Exercise data:
——————

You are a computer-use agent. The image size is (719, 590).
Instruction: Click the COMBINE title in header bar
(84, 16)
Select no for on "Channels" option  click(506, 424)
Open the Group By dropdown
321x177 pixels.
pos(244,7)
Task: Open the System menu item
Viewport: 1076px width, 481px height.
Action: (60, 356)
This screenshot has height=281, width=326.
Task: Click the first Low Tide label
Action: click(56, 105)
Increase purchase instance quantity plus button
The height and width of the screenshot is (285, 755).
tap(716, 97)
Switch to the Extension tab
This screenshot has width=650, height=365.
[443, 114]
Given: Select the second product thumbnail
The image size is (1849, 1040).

——————

Stated goal:
Copy the rows from the line containing "Increase purchase instance" through the last row, inclusive, reproducing each line without changes.

Reply to the task:
Increase purchase instance quantity plus button
The height and width of the screenshot is (285, 755).
tap(716, 97)
Switch to the Extension tab
This screenshot has width=650, height=365.
[443, 114]
Given: Select the second product thumbnail
The image size is (1849, 1040).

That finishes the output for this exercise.